Extracted information:

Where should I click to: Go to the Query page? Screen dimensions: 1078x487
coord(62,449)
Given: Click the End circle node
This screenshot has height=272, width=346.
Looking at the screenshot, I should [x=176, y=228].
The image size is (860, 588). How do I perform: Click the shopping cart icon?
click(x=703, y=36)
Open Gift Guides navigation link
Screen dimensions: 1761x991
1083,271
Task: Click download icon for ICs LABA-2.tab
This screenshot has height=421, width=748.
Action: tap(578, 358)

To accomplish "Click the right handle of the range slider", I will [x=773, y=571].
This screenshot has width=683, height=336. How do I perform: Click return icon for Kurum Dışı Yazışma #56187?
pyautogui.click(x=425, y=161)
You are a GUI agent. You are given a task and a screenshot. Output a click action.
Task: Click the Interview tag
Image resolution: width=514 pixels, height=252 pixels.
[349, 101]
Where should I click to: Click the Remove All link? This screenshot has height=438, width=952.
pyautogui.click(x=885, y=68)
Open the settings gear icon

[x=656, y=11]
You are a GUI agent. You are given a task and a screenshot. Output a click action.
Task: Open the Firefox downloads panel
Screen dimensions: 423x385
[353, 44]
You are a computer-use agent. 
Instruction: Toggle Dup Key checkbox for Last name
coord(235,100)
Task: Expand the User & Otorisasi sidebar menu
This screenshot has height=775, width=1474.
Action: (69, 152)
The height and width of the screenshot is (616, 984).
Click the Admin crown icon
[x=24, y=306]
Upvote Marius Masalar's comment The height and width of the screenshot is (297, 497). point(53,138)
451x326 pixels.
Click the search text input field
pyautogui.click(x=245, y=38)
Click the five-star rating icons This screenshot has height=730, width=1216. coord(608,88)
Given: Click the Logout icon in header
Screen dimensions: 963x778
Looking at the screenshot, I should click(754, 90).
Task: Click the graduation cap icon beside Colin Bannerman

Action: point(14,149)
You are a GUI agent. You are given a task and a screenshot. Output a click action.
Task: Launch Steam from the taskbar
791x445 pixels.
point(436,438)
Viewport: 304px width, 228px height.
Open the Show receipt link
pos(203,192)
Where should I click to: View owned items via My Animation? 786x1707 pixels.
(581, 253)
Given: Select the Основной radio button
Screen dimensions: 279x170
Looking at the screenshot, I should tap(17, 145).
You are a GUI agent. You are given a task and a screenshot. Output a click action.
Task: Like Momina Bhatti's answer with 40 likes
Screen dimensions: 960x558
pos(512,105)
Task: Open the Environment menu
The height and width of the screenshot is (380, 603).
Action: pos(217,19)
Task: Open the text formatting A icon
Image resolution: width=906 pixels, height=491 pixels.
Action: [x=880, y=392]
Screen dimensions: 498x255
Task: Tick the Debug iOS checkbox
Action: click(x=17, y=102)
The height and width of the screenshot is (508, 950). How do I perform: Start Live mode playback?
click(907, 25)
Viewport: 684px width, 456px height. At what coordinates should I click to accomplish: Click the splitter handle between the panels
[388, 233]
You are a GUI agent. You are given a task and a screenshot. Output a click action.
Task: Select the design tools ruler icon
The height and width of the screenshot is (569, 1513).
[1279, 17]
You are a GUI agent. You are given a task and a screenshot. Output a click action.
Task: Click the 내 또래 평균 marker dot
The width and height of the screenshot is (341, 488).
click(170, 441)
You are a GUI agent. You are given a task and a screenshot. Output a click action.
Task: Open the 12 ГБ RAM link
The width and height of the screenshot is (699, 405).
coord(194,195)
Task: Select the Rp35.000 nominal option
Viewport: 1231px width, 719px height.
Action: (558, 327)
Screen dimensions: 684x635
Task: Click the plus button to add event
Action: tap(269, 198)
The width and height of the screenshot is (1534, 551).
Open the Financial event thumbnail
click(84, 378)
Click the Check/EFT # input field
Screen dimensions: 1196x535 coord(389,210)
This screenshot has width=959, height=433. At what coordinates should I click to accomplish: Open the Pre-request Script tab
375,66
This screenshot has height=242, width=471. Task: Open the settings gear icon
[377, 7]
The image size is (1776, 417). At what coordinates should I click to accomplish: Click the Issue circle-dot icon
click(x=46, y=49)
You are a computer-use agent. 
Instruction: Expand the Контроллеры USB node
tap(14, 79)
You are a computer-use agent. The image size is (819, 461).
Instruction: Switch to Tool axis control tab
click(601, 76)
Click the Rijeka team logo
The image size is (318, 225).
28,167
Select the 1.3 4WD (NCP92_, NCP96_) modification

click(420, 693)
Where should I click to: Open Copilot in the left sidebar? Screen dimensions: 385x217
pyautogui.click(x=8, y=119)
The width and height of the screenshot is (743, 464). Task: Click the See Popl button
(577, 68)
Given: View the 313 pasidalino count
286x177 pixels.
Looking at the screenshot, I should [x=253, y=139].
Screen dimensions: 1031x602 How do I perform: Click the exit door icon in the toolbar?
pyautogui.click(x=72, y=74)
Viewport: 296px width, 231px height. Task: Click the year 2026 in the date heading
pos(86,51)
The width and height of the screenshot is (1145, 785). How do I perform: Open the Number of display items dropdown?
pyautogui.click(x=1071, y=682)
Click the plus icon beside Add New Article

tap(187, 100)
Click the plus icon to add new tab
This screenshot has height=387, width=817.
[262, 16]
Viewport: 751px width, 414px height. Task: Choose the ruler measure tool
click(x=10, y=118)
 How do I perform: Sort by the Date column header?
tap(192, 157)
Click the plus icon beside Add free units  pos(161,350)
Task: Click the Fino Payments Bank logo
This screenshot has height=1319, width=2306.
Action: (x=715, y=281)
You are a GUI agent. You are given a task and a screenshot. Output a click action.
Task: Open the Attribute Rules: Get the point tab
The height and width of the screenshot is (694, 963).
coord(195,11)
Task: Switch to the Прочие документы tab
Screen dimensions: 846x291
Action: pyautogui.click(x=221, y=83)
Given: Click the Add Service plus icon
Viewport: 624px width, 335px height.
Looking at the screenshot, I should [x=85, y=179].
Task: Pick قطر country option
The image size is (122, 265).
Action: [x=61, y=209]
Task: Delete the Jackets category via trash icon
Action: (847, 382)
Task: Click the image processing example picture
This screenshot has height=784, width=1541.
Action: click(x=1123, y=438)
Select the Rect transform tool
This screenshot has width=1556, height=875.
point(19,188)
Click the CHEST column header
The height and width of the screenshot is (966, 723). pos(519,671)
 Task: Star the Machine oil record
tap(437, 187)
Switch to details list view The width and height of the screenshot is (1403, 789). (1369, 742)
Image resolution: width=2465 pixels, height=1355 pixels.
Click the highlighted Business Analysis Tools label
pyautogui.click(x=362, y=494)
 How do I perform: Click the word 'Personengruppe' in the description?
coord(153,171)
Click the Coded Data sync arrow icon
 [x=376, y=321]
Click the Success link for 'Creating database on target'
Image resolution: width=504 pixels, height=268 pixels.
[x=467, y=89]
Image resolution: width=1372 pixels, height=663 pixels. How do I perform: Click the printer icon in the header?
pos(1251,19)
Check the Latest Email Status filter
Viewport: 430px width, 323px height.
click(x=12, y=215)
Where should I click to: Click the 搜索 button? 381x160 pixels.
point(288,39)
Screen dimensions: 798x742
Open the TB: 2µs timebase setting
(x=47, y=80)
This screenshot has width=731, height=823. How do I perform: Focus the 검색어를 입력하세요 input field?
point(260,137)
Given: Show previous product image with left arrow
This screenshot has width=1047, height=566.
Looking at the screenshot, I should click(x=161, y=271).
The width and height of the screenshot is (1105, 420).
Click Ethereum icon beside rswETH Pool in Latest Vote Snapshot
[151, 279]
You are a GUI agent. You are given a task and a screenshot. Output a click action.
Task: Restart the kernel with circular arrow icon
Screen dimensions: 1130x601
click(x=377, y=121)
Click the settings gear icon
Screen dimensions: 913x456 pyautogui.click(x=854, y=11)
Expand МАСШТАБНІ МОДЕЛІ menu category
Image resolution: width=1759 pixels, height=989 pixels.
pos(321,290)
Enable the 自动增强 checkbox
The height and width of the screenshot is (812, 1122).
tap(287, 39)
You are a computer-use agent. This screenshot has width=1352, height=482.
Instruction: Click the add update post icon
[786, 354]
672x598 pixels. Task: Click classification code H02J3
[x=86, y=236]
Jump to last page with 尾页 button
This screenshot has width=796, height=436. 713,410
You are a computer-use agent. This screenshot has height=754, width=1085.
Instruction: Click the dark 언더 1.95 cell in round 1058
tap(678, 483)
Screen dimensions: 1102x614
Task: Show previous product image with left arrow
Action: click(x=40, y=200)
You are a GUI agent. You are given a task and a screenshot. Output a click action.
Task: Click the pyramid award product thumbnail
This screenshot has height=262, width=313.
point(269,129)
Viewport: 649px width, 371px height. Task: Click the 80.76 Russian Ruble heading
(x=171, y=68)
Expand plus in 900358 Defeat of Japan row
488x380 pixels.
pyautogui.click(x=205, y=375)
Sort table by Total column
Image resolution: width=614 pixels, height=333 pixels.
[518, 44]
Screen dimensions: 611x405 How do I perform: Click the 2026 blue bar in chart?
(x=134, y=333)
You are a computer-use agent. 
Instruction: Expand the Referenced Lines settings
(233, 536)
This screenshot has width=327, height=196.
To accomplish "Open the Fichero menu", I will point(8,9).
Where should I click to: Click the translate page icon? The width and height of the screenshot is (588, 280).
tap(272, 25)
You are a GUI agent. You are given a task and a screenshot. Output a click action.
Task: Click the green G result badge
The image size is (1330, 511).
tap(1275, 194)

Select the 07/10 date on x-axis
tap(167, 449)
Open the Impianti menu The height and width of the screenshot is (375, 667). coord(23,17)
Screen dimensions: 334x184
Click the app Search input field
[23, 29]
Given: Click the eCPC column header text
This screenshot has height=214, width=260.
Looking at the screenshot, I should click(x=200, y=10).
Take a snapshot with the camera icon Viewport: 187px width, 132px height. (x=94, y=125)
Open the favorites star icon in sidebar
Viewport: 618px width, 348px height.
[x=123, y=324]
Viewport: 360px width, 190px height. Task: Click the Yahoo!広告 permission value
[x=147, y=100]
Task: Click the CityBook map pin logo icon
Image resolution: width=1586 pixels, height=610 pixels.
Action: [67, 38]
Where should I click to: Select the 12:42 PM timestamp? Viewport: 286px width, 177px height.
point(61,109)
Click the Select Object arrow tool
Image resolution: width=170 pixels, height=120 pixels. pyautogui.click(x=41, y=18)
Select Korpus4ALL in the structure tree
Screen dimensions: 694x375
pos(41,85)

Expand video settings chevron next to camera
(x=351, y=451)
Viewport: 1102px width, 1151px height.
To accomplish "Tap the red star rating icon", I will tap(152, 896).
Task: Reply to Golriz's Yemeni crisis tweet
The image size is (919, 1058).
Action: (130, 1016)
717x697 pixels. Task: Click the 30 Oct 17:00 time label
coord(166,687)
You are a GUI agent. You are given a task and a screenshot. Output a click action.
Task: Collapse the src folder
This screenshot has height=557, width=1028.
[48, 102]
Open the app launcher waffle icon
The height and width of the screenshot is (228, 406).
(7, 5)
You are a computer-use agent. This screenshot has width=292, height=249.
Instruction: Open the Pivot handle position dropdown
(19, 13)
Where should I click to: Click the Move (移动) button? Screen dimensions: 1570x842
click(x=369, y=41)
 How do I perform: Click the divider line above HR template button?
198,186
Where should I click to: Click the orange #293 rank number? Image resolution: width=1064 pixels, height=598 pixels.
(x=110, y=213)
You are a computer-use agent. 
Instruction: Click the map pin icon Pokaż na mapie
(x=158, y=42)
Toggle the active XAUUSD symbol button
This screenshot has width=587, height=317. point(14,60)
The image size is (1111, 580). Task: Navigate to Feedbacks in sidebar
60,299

Written request: Can you repeat the records word for word, from the line containing "Task: Click the Fino Payments Bank logo" through the line containing "tap(437, 187)", both included?

Task solution:
Task: Click the Fino Payments Bank logo
This screenshot has height=1319, width=2306.
Action: (x=715, y=281)
You are a GUI agent. You are given a task and a screenshot. Output a click action.
Task: Open the Attribute Rules: Get the point tab
The height and width of the screenshot is (694, 963).
coord(195,11)
Task: Switch to the Прочие документы tab
Screen dimensions: 846x291
Action: pyautogui.click(x=221, y=83)
Given: Click the Add Service plus icon
Viewport: 624px width, 335px height.
Looking at the screenshot, I should [x=85, y=179].
Task: Pick قطر country option
The image size is (122, 265).
Action: [x=61, y=209]
Task: Delete the Jackets category via trash icon
Action: (847, 382)
Task: Click the image processing example picture
This screenshot has height=784, width=1541.
Action: click(x=1123, y=438)
Select the Rect transform tool
This screenshot has width=1556, height=875.
point(19,188)
Click the CHEST column header
The height and width of the screenshot is (966, 723). pos(519,671)
 Task: Star the Machine oil record
tap(437, 187)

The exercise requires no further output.